YOUR INSTRUCTIONS: Find the line in the entries below that contains "Where should I click to: Click the help". Repeat it exactly, and every line after it through the line that contains "Task: Select the Опис section heading".

Data excerpts:

- Opening Delimiter -

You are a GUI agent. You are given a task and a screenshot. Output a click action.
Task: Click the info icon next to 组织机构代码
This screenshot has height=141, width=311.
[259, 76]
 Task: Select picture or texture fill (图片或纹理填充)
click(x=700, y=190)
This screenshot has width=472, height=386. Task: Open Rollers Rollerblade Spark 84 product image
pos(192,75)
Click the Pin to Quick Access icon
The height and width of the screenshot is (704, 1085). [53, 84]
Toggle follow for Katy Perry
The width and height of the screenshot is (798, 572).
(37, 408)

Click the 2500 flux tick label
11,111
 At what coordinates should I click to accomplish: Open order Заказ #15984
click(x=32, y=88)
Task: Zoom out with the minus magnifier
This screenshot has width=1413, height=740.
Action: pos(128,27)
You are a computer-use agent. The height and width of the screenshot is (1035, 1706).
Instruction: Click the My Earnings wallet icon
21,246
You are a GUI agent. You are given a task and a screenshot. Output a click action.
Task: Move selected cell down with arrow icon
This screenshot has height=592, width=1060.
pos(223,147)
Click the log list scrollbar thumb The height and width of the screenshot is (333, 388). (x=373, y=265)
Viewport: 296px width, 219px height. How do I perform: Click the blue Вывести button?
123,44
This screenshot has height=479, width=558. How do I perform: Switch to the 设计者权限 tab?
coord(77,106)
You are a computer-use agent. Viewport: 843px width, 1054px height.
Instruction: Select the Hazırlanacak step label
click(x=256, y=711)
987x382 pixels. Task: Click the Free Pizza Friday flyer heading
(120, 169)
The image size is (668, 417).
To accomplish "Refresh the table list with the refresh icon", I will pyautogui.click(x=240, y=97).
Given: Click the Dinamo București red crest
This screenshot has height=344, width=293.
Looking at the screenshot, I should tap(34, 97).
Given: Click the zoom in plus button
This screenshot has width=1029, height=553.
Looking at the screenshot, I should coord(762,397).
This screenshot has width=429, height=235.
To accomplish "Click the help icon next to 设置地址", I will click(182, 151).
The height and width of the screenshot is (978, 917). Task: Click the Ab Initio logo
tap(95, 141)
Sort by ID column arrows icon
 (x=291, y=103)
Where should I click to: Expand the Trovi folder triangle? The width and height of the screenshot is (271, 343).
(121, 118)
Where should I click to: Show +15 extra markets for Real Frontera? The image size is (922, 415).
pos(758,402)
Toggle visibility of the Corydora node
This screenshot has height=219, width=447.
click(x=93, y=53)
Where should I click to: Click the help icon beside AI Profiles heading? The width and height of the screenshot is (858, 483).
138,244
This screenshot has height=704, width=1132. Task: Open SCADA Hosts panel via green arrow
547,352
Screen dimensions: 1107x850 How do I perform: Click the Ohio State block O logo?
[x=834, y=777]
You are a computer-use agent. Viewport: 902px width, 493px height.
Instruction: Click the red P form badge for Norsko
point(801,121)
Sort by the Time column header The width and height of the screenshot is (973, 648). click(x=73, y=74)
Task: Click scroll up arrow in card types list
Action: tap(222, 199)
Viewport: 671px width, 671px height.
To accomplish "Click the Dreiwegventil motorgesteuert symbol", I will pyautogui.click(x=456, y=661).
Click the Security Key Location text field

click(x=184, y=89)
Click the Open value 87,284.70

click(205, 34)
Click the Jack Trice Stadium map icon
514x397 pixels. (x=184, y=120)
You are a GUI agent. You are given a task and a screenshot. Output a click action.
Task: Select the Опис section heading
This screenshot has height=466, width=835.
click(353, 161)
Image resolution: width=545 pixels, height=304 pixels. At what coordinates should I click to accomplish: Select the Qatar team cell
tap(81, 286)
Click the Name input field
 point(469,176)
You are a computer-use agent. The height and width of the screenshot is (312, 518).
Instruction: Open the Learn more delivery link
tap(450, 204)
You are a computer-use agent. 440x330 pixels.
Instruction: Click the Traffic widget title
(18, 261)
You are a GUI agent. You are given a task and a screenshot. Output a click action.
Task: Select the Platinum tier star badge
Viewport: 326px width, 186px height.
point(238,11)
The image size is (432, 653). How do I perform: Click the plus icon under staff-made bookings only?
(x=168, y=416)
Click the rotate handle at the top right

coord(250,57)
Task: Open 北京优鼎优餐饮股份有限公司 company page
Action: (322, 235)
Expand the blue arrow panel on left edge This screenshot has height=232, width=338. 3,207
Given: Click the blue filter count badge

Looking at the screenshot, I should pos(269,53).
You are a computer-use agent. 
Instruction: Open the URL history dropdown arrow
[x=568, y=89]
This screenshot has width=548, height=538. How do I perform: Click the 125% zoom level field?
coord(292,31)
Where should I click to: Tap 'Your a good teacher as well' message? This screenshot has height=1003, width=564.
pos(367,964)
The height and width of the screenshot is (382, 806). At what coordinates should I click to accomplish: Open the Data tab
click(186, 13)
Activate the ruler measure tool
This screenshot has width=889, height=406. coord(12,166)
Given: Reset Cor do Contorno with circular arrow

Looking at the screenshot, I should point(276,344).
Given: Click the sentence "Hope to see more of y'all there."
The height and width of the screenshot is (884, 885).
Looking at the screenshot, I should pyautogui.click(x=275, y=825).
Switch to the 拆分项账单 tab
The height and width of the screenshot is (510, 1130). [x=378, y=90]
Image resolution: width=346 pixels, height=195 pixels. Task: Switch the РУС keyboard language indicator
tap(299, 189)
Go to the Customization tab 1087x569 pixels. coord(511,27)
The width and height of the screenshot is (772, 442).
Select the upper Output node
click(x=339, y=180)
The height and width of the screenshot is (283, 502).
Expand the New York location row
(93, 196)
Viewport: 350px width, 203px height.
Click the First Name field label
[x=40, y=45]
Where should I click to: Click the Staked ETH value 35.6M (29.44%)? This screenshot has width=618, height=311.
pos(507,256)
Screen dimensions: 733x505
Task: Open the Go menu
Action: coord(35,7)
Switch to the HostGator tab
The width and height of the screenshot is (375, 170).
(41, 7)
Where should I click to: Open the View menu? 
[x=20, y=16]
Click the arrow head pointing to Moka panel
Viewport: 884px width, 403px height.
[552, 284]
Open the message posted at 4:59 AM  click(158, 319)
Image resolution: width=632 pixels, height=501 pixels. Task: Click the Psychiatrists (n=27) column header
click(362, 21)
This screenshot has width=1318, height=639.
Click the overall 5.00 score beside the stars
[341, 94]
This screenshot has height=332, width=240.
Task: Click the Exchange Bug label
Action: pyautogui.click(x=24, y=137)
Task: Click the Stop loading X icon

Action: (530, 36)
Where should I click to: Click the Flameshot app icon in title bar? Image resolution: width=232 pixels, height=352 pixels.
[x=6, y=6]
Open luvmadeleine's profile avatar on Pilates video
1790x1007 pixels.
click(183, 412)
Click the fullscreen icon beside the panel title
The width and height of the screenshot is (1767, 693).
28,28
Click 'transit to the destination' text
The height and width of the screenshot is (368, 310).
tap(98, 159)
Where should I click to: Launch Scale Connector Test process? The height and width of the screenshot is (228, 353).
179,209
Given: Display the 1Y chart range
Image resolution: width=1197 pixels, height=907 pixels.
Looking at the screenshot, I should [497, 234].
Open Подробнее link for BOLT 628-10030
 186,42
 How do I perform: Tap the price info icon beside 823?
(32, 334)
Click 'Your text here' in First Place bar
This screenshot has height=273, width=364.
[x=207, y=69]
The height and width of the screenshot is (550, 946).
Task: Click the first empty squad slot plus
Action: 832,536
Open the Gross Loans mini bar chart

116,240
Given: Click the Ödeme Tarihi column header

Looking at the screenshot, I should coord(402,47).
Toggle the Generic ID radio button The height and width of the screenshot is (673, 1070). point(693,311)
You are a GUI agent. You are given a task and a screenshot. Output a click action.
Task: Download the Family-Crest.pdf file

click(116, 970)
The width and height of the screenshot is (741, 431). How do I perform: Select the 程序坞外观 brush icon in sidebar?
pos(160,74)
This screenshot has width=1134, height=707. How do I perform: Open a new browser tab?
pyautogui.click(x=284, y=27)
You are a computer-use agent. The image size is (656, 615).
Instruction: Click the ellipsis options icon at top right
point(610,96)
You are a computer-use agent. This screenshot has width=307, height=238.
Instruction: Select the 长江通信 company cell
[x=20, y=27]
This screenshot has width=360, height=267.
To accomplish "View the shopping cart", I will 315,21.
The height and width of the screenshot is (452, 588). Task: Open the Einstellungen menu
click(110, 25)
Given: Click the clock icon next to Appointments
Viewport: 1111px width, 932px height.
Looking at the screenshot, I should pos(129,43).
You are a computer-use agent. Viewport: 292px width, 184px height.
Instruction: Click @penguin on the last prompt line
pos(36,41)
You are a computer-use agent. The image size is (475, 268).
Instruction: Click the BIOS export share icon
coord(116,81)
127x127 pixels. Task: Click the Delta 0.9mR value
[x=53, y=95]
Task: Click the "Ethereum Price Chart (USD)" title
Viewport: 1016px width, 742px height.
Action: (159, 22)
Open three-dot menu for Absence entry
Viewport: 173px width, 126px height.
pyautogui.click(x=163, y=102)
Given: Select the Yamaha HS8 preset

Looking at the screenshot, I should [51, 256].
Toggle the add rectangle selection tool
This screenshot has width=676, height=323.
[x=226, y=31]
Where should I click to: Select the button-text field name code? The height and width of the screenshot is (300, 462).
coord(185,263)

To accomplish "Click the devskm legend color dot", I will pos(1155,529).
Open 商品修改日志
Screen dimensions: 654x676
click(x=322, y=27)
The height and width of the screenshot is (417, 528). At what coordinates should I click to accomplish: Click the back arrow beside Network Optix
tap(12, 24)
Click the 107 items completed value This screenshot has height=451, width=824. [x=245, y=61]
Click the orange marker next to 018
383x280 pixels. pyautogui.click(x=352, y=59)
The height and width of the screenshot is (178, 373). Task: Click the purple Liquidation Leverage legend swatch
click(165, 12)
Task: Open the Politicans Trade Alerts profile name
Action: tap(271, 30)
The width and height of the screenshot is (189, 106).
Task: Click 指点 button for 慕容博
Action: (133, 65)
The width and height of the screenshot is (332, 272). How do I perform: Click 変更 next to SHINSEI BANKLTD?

- Closing Delimiter -

RESPONSE BELOW:
Where should I click to: Click the help icon beside AI Profiles heading? The width and height of the screenshot is (858, 483).
138,244
This screenshot has height=704, width=1132. Task: Open SCADA Hosts panel via green arrow
547,352
Screen dimensions: 1107x850 How do I perform: Click the Ohio State block O logo?
[x=834, y=777]
You are a computer-use agent. Viewport: 902px width, 493px height.
Instruction: Click the red P form badge for Norsko
point(801,121)
Sort by the Time column header The width and height of the screenshot is (973, 648). click(x=73, y=74)
Task: Click scroll up arrow in card types list
Action: tap(222, 199)
Viewport: 671px width, 671px height.
To accomplish "Click the Dreiwegventil motorgesteuert symbol", I will pyautogui.click(x=456, y=661).
Click the Security Key Location text field

click(x=184, y=89)
Click the Open value 87,284.70

click(205, 34)
Click the Jack Trice Stadium map icon
514x397 pixels. (x=184, y=120)
You are a GUI agent. You are given a task and a screenshot. Output a click action.
Task: Select the Опис section heading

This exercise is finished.